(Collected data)
——————

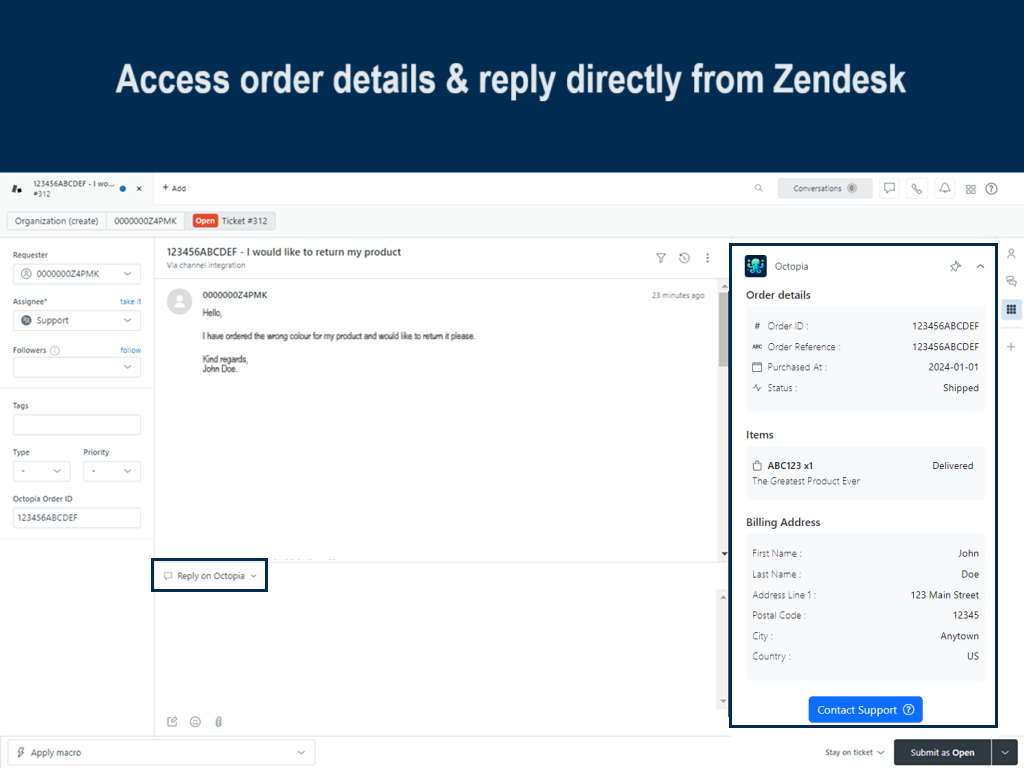This screenshot has width=1024, height=768.
Task: Pin the Octopia app panel
Action: (955, 266)
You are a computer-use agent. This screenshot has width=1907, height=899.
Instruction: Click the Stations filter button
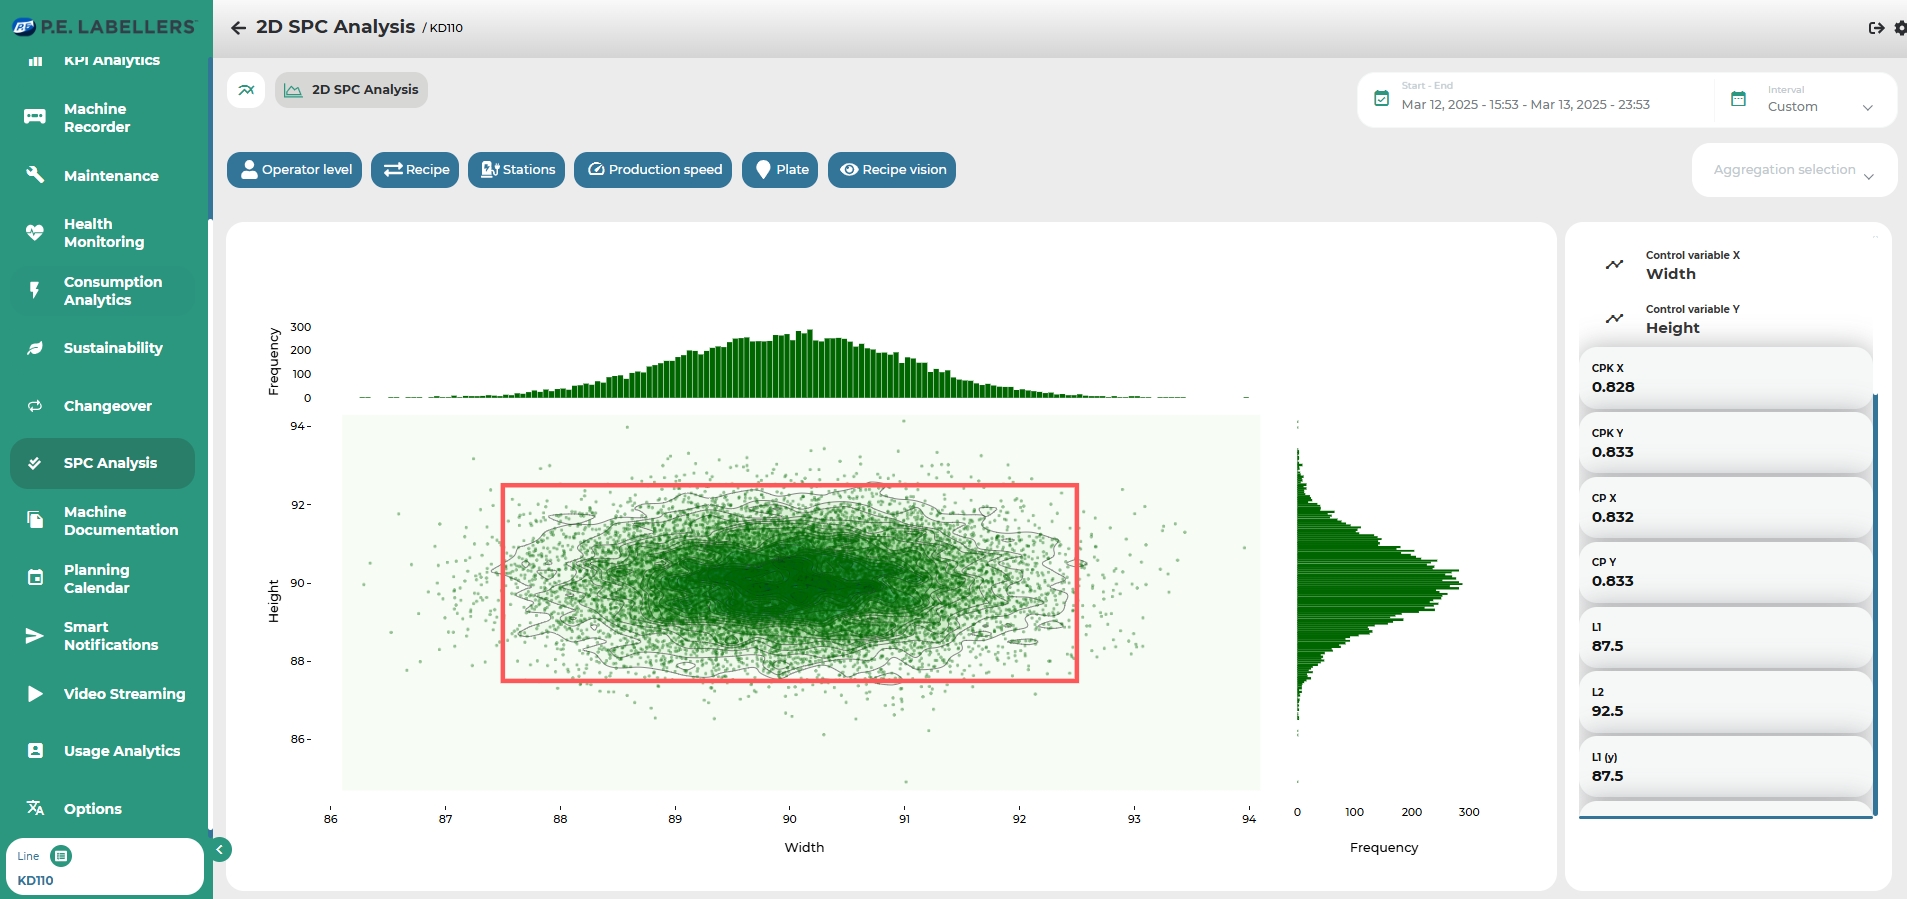point(517,170)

——————

**REQUIREMENT:** Where a line contains "You are a computer-use", begin there and transcribe every line through the last one of the records above, exactly and with no pictures.

**TASK OUTPUT:**
You are a computer-use agent. This screenshot has width=1907, height=899.
Instruction: Click the Stations filter button
point(517,170)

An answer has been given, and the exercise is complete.